TEXT SECTION »
+---+

It's my experience that reading magazines on iPad is considerably more immersive than Android. Whether or not that's good depends on several perspectives -- one of which: What's -- and how ironic -- the next web? Google's platform, leveraging from search, is all mashup. Information coming in from different and disparate sources. That's also the trend driven by social media everywhere.

During the web's early days, magazine publishers sought to maintain the print experience via tech like PDF. But the approach failed. The web platform's hyperlinking fostered something more dynamic. That characteristic isn't changed on tablets any more than PCs. If anything, mashup style is more the future web, something TNW editors seem to have missed. The past lesson still applies. There are reasons mobile apps like Flipboard are so successful. Mashup, baby.

iPad, by contrast, is more Gangnam Style, appealing to a seemingly trendy set that clings to presentation over substance. Or, using the Hunger Games analogy, the Capitol (iPad) versus the Districts (Androids).

I don't see much long-term future for magazines on any tablet, not as long as they take so long to download or remain so static. On Android, where users get info from feeds, Google Now, widgets and so much else, there's not even much short-term future. Given Android's escalating install base, TNW would be better off figuring out the market rather than abandoning it.

Enough about magazine publishing. My cloud adventure deserves another post, particularly continued experience using Google Now, which I can't be positive enough about.

Google Nexus. Android is the other platform switch here. But given this post is so long, I'll be briefer.

I've owned every Nexus smartphone, but it's the Galaxy model running Android 4.1 that hooked me on the platform. I made full-time commitment to Galaxy Nexus in April, upgrading to Nexus 4 in November. The handset is a keeper.

+---+

INPUT ROWS »
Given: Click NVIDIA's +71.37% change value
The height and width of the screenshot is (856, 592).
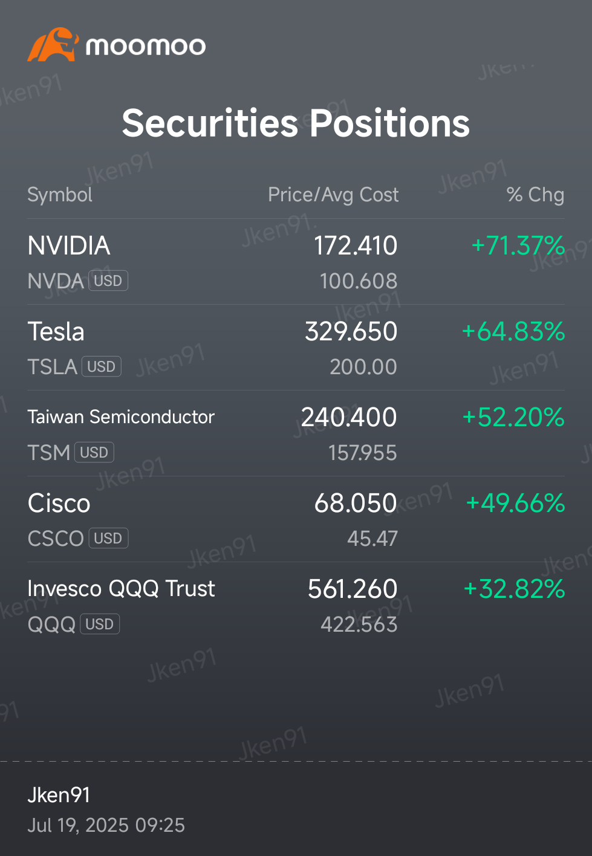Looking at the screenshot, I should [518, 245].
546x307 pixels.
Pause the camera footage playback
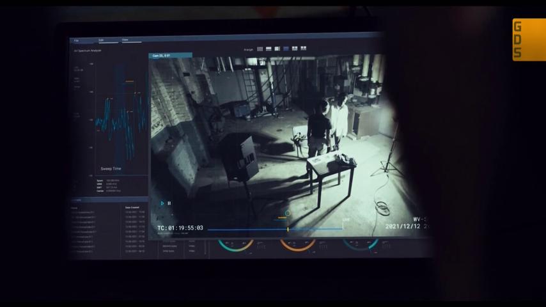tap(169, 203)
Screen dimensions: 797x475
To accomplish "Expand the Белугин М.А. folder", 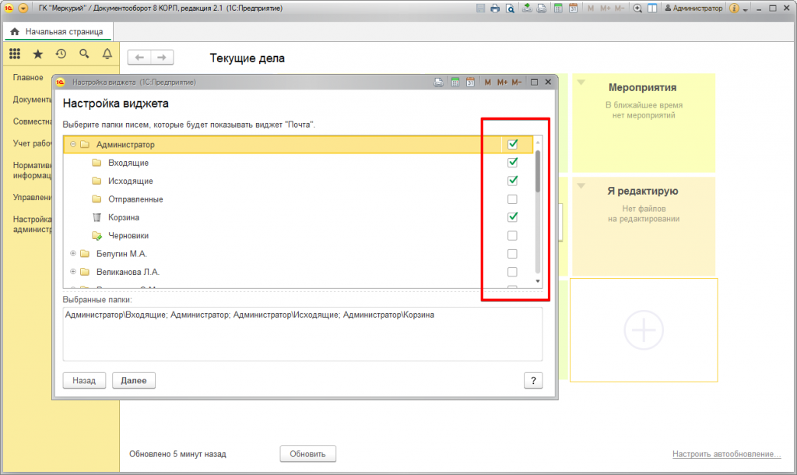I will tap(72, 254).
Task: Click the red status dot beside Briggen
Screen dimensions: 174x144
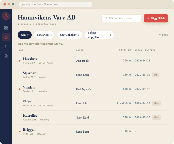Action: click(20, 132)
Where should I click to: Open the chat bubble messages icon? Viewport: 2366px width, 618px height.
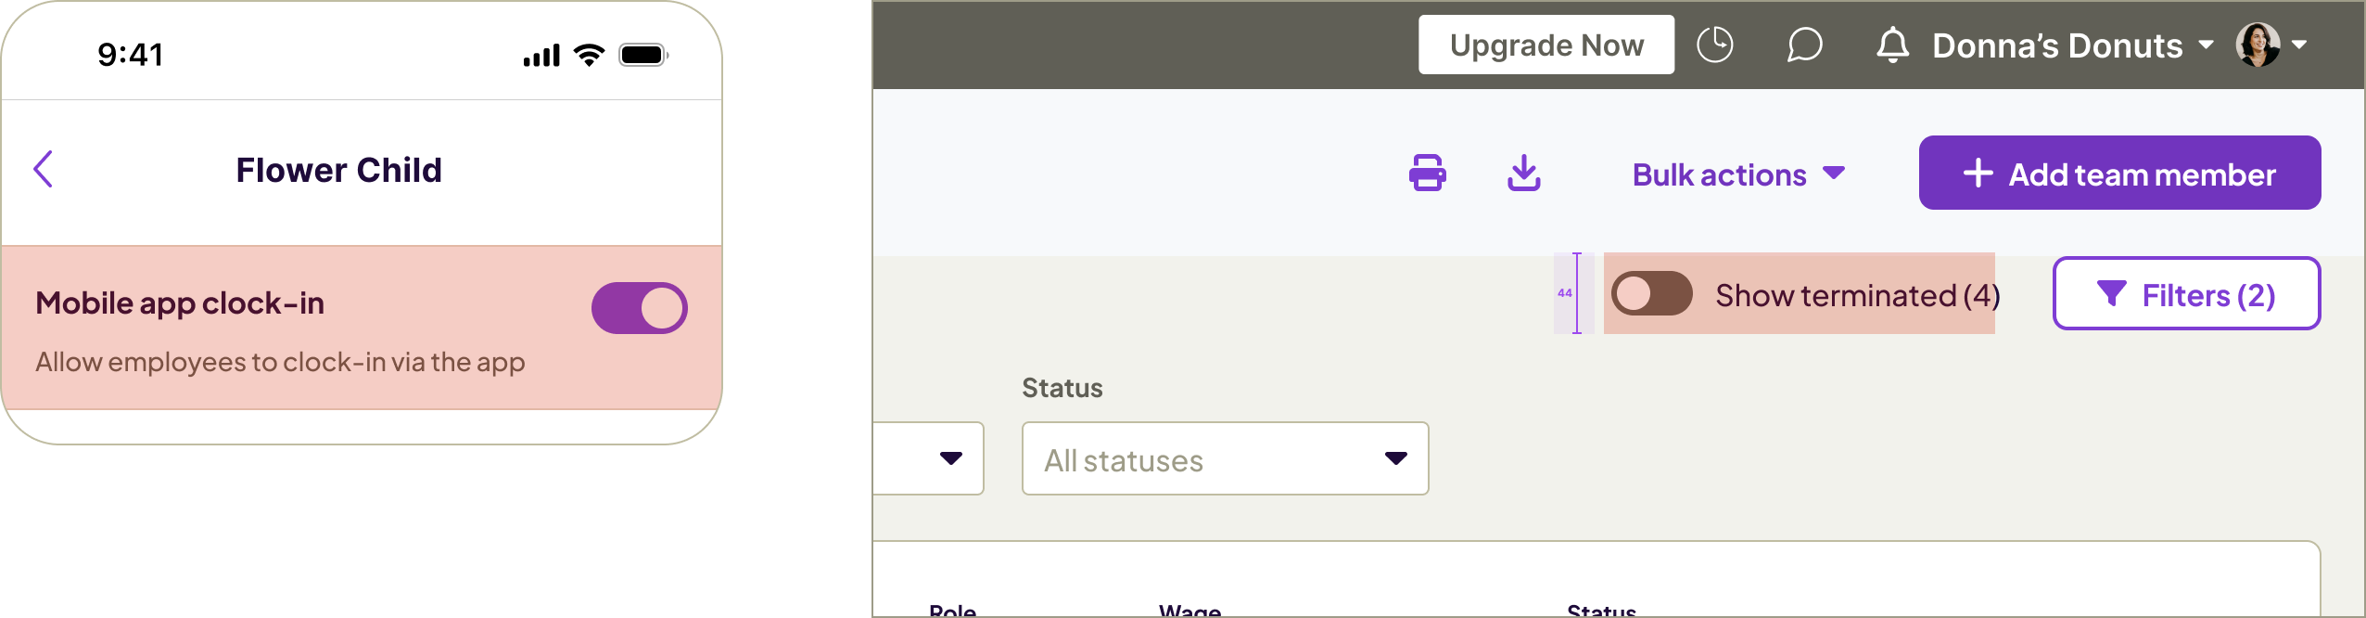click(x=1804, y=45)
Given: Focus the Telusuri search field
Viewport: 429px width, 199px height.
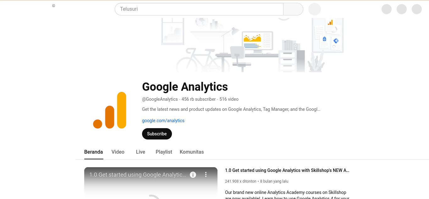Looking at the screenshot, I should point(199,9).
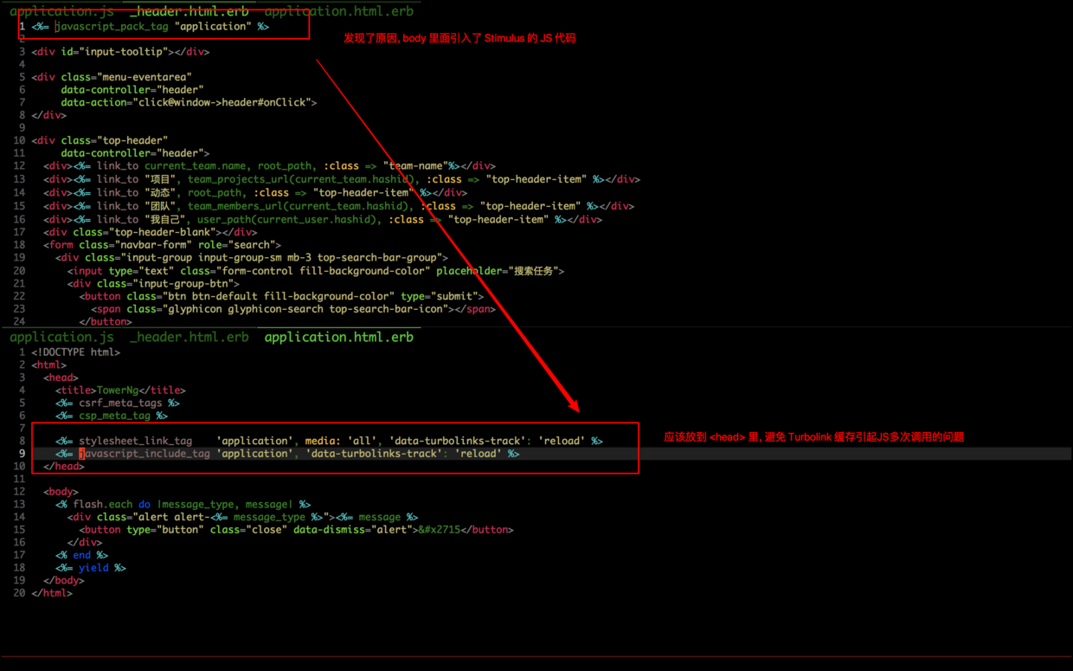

+---+

REQUEST 1 » Based on the post about magazines on tablets, do these statements agree with it? Answer yes or no for each, and quote the deciding words. (a) The writer upgraded to the Nexus 4 in November. (b) Early attempts by magazine publishers to keep the print experience through PDF succeeded. (c) The writer sees a long-term future for magazines on tablets.
REQUEST 2 » Transcribe the records from the line holding "Task: Click the red status dot beside Briggen" through the end of the records, with both ends included, and omit the pictures.

CORRECT ANSWER 1 »
(a) Yes: "upgrading to Nexus 4 in November."
(b) No: "But the approach failed."
(c) No: "I don't see much long-term future for magazines on any tablet"

CORRECT ANSWER 2 »
Task: Click the red status dot beside Briggen
Screen dimensions: 174x144
Action: click(20, 132)
Where should I click to: Open the chat bubble messages icon? Viewport: 2366px width, 618px height.
click(x=1804, y=45)
Given: Focus the Telusuri search field
Viewport: 429px width, 199px height.
Looking at the screenshot, I should point(199,9).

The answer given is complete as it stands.